Readers may recall that over the last three years there has been some controversy over whether the Employment Court and Employment Relations Authority (ERA) could issue Anton Piller orders. The resounding legal answer was – no they cannot. But after a recent revamp of the High Court Rules, the Employment Court, but not the ERA, now has jurisdiction to issue Anton Piller orders.
What Is It?
For those not familiar with the old Anton Piller order, this is the 'nuclear bomb' of civil remedies. It enables plaintiffs to enter private premises to search for confidential information or intellectual property if they can satisfy the court that this material has been wrongfully taken and may be on the premises. It is not a warrant in the sense of a 'police warrant' but it has a lot of similar qualities eg the legal searching of private premises.
These orders do not empower the employer's representatives to use force to gain entrance into an employee's premises. But if the employee does not allow the people authorised by the order entry to their premises, the employee could be held to be in contempt of court.

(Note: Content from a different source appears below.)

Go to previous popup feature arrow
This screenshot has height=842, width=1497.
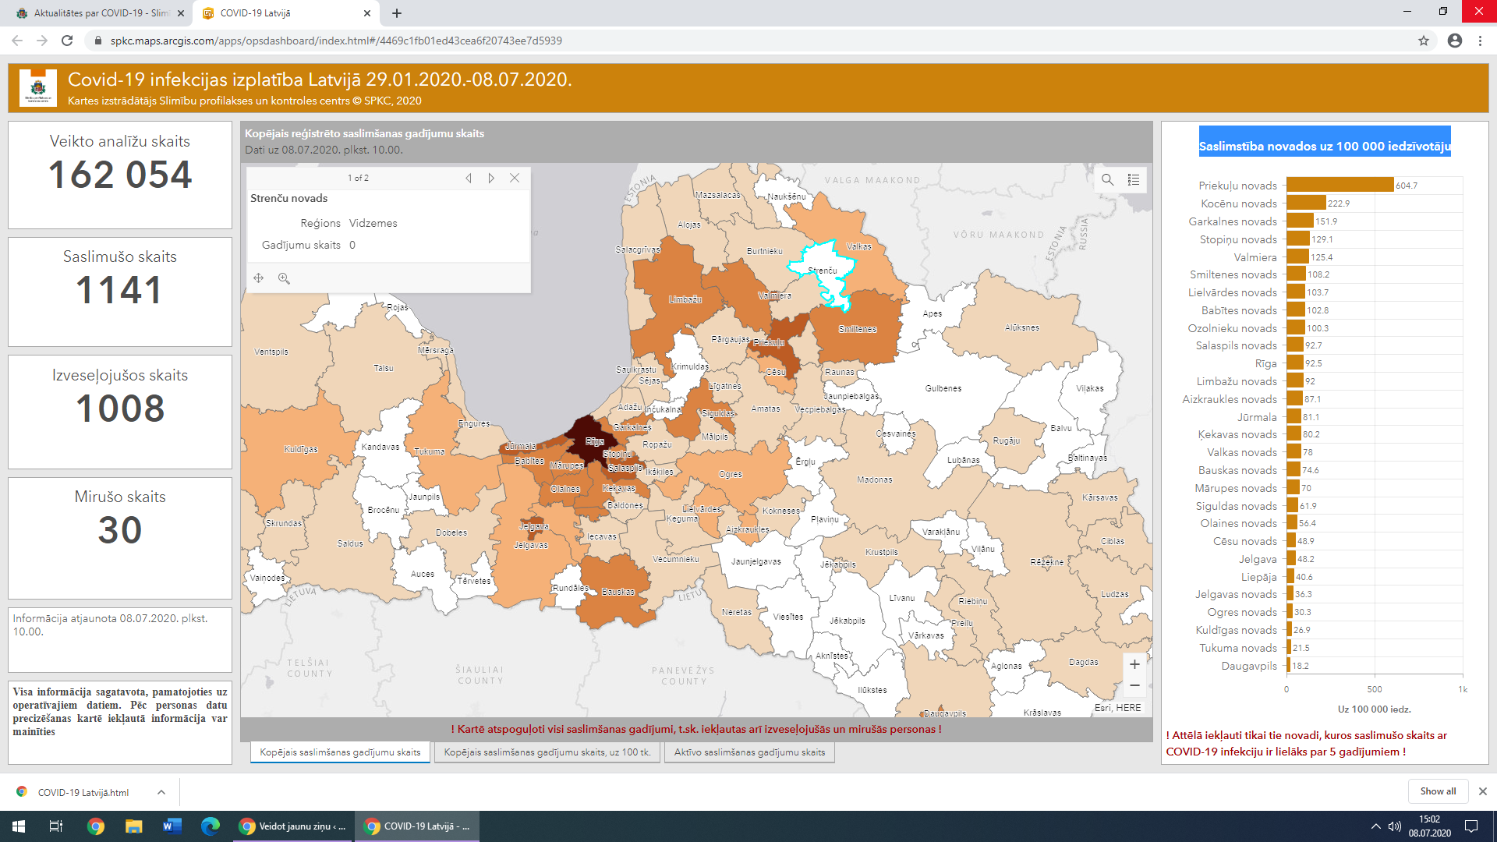(x=469, y=178)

Anton Piller orders have now been formally incorporated into the High Court Rules and are known as 'Search Orders'. Basically, the former inherent power of the High Court to issue Anton Piller orders has been integrated into the High Court Rules.

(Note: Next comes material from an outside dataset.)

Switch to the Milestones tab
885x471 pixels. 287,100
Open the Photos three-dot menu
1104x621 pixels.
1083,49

The Employment Court can now also issue Search Orders because it can make any order provided for under the High Court rules. The ERA still does not have the jurisdiction to issue such orders.
When Might A Search Order Be Useful?
An employer may want to apply for a Search Order if an employee has taken the employer's confidential information or other property. 'Confidential information' could include client lists, pricing information and trade secrets.

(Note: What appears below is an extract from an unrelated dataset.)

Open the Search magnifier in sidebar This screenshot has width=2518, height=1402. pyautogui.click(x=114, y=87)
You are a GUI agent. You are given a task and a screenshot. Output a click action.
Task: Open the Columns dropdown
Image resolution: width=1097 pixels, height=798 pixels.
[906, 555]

A Search Order will help the employer not only to recover their information/property but may also provide strong evidence for claims against the employee. In one New Zealand case, the employer recovered over $2 million in damages and actual losses.
How Does It Work?
A Search Order is applied for without the person it is to be served on being notified. So an uncomfortable surprise is sprung on the errant employee.
The employer cannot participate in the execution of a Search Order themselves and neither can any director, officer, employee, partner or other person associated with the employer/applicant. Consequently, the people who execute a Search Order on behalf of an employer are likely to be either a solicitor or private investigator with the assistance of a computer forensic expert.
These factors plus the requirement that the applicant pay for an independent solicitor to attend the execution of a Search Order makes applying for, and executing, a Search Order an expensive process. So there has to be a real commercial issue at stake before an employer chooses the Search Order option over the usual court discovery processes.
What Will The Court Need To See?
Because of the invasive nature of a Search Order, an employer applying for one will have to be able to meet the strict criteria of showing:
- A strong prima face case.
- That they will suffer serious potential or actual damage if the Search Order is not granted.
- Sufficient evidence that the employee/respondent has the relevant material and there is a real possibility that the employee/respondent might destroy or hide that material.
Limitations On Search Orders
The employer will still need to decide what court (High Court or Employment Court) they will use.
There is now no doubt that the Employment Court can grant a Search Order against an employee or ex employee. But it remains to be seen whether or not the Employment Court will be prepared to issue such orders against a person or entity that is or was not a party to the original employment relationship between the employer and employee.
There are also other matters that an employer may want to consider when they are 'forum shopping' to see which court they will go to. The Employment Court has a limited jurisdiction to hear tort related matters and it does not have the ability to decide matters that involve the torts of breach of confidentiality, conspiracy and deceit. Also, if there is no term in the employment agreement covering confidential information, then an employer may have to rely on common law breach. In these circumstances, where there are acts or omissions that are not breaches of the terms of employment, the High Court will be the best 'one stop shop' for both a Search Order and to hear the case.
So before an employer embarks on an application for a Search Order, it should consider what its ultimate plans are ie just to pursue the employee or to also go after the new employer or any other person who may have benefited from the employee's unscrupulous conduct.
If an employer is just pursuing an employee, then for economic and jurisdictional reasons they will need to seek a Search Order in the Employment Court. However, if the matter is more complicated and the employer is also pursuing a new employer and/or other associates of the employee, then the High Court jurisdiction is still the most appropriate forum for Search Order applications.